The actuation mechanism further comprises a cam member 47, as shown in more
detail in Figure 5 . The cam member 47 is a substantially annular ring that is
substantially centred on the turbocharger axis 5a. The cam member 47 comprises an
annular wall 104 having radially inner and outer annular surfaces 49, 48. The annular
wall 104 (and its radially inner and outer annular surfaces 49, 48) extends substantially
parallel to the axial direction 5a.
A plurality of slots 50 are provided in the annular wall 104 and are defined by
respective inner surfaces 5 1 of the annular wall 104. Each slot is generally elongate
and extends along a longitudinal axis 50a (see Figures 5 and 24a). Each slot extends
substantially through the radial thickness of the annular wall 104.
In the currently described embodiment there are three slots 50. Each slot 50 is
substantially identical. The slots 50 are distributed in the circumferential direction
around the annular wall 104, substantially equally spaced apart.
Each slot 50 extends in both the circumferential direction and the axial direction. In this
respect, each slot 50 defines a part of a helix about the turbocharger axis 5a.
Specifically, the longitudinal axis 50a of each slot 50 extends in both the circumferential
direction and the axial direction 5a. In this respect, the longitudinal axis 50a of each slot
50 defines a part of a helix about the turbocharger axis 5a.
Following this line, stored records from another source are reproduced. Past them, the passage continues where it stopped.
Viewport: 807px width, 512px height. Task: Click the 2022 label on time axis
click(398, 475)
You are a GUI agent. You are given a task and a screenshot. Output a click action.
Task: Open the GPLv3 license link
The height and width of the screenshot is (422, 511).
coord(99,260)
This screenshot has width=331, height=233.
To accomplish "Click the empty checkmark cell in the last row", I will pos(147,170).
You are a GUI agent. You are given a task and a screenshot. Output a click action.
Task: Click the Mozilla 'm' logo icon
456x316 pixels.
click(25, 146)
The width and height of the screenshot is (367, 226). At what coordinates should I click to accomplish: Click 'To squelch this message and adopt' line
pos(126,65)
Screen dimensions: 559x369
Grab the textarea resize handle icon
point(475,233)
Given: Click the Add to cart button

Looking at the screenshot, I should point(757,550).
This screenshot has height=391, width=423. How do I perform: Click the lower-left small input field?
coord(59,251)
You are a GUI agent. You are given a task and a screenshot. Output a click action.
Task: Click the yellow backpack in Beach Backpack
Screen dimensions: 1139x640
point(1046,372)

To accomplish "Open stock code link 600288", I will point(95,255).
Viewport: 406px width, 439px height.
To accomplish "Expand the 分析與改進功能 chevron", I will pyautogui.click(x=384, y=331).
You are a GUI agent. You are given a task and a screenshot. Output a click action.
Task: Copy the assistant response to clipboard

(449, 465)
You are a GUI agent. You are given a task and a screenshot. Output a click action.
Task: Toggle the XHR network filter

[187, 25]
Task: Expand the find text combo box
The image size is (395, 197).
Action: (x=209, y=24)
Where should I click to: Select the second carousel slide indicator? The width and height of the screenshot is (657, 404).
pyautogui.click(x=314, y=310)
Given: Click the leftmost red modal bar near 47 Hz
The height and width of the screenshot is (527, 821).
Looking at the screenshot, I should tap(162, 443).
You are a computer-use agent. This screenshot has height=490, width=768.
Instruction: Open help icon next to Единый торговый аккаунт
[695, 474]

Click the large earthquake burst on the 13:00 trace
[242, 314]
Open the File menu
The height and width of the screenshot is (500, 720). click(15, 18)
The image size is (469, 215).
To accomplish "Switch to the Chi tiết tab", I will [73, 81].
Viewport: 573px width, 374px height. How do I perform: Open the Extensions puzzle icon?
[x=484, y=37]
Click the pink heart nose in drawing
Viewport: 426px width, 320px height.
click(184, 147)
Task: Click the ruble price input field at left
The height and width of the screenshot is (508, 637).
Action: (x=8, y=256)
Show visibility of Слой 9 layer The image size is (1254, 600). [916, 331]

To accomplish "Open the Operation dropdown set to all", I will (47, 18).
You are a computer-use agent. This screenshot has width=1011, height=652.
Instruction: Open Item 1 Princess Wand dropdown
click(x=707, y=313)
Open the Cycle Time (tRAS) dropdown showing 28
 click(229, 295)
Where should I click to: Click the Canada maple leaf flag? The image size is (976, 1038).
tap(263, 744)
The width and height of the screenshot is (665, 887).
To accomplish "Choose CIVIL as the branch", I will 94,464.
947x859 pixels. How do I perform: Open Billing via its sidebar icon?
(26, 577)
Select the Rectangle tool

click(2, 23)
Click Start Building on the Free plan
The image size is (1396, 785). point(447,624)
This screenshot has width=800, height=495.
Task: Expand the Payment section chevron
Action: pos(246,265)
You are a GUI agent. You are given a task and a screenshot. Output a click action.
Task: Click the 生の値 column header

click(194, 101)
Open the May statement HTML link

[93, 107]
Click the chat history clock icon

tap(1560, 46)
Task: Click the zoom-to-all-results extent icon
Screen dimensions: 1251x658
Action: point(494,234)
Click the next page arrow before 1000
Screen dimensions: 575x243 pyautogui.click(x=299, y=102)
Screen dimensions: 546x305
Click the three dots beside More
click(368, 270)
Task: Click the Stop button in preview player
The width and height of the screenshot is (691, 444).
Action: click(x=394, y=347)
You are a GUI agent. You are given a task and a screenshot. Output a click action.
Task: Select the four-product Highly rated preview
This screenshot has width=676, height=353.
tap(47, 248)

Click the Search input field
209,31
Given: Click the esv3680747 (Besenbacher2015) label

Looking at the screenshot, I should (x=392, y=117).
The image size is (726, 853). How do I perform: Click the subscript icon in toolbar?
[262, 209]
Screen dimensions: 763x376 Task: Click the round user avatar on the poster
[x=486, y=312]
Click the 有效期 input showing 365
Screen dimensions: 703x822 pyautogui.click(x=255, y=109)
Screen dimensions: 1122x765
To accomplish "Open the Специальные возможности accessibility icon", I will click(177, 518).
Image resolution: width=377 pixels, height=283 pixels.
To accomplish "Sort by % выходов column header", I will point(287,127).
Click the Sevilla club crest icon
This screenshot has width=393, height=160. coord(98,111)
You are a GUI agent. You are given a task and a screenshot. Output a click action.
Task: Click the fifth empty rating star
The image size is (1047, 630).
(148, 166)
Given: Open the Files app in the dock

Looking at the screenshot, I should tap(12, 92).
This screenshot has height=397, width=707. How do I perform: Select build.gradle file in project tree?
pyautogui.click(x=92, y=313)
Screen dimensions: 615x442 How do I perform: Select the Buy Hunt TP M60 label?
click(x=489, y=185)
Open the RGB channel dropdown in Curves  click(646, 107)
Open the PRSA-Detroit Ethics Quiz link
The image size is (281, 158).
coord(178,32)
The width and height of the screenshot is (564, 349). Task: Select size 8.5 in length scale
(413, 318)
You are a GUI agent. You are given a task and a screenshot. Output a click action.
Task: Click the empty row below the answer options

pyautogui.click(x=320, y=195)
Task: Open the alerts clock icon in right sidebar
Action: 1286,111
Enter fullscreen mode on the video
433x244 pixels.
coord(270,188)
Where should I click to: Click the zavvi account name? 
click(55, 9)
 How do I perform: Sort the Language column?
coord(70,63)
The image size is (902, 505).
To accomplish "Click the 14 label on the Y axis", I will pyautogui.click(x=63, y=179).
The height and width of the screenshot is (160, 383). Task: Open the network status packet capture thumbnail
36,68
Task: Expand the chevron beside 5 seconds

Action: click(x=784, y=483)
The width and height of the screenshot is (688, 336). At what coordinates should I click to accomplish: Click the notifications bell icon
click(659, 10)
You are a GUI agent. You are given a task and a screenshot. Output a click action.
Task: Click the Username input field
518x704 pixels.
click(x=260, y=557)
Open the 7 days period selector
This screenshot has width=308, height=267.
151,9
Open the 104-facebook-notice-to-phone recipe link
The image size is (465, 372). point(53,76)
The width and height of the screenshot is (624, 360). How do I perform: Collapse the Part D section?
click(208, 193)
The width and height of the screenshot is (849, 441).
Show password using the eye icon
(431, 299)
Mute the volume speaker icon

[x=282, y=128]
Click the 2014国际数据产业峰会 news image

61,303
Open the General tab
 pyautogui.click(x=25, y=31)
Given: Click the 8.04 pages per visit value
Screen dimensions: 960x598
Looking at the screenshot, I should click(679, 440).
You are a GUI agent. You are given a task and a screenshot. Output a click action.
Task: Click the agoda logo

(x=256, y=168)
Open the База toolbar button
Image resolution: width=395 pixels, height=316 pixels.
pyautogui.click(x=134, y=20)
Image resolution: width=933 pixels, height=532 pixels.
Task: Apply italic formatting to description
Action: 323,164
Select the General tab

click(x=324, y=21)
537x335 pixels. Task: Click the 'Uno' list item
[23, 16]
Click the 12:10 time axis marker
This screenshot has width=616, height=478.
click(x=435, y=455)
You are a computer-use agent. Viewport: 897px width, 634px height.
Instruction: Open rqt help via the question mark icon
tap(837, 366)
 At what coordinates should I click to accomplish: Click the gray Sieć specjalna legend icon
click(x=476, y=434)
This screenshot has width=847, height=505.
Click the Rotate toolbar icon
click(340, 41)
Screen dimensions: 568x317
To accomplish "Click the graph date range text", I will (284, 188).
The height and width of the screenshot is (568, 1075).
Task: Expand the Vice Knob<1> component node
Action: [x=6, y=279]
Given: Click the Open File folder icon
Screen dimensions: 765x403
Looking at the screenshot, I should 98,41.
In the embodiment of the cam member 47 shown in Figures 5 and 24a, the longitudinal
axis 50a of each slot 50 is inclined at a substantially constant angle relative to the
radial plane. In this respect, the radial plane is a plane that is substantially
perpendicular to the turbocharger axis 5a.
In the embodiment of the cam member 47 shown in Figures 24b and 24c, the
longitudinal axis 50a of each slot 50 is inclined at an angle relative to the radial plane
that varies along its length. This is advantageous in that it allows for a desired axial
movement of the shroud 11 for a certain rotational movement of the cam member 47.
In the embodiment of Figure 24b, the angle of the longitudinal axis 50a relative to the
radial plane decreases from a first end 501 of the slot 50 to a second end 502 of the
slot 50 such that slot 50 forms a concave curve.
In the embodiment of Figure 24c, the angle of the longitudinal axis 50a relative to the
radial plane increases and then decreases from the first end 501 of the slot 50 to the
second end 502 of the slot 50 such that the slot 50 forms a curved wave shape.
The cam member 47 is mounted for rotation about the turbocharger axis 5a. In this
regard, the cam member 47 is rotatably mounted on, and radially outwardly of, the
carrier member 39 and the axial extending flange 19 of the shroud 11. In this respect,
the radially inner surface 49 of the cam member 47 is mounted on the radially outer
surface 4 1 of the annular wall of the carrier member 39 and on an axial portion of the
radially outer surface 22 of the axially extending flange 19 of the shroud.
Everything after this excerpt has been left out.